Task directions =>
From the entries below, retype only the lines from the one with "Given: Tap the orange button at page bottom" through the one with "Image resolution: width=653", exactly as written.

Dataset extract =>
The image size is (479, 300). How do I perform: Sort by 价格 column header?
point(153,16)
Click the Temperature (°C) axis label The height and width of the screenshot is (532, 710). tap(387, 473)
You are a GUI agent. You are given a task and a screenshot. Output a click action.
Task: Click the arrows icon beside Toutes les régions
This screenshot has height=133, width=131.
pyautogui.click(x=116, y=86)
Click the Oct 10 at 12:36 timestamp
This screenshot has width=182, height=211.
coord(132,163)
...
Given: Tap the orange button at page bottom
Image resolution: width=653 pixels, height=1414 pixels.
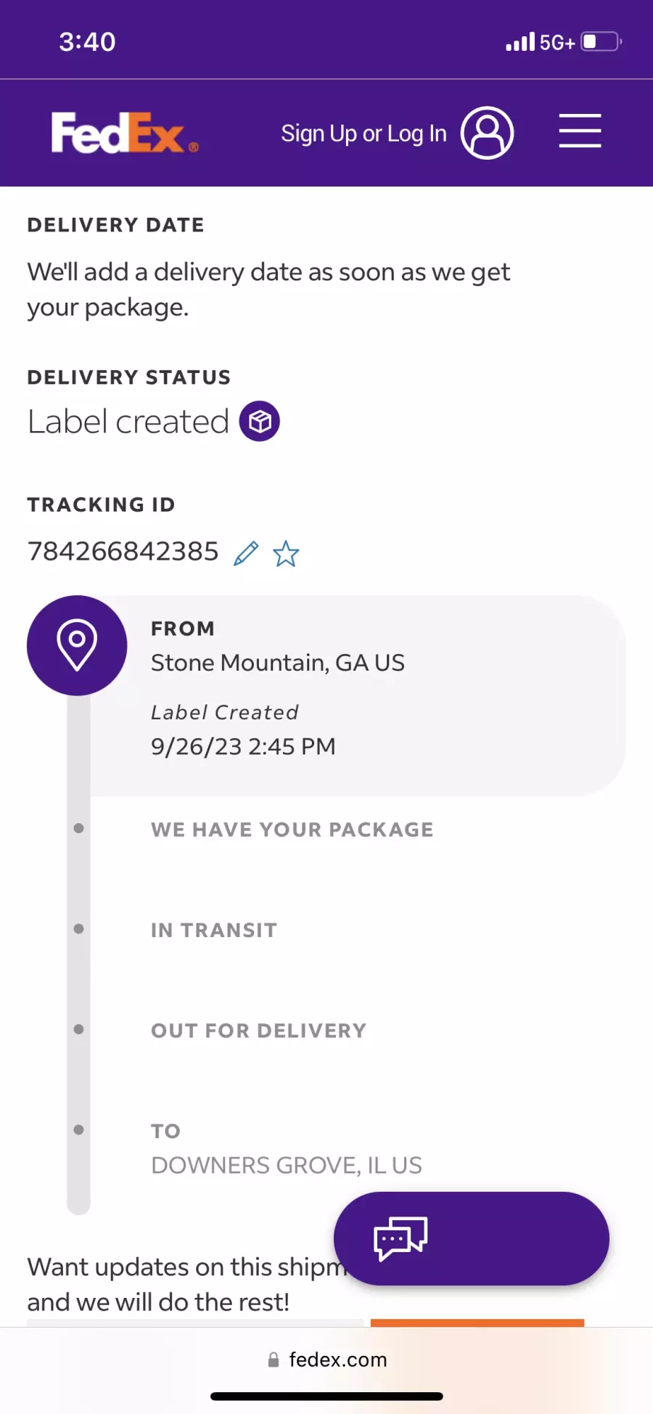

Solution to the problem =>
Given: Tap the orange button at page bottom
Image resolution: width=653 pixels, height=1414 pixels.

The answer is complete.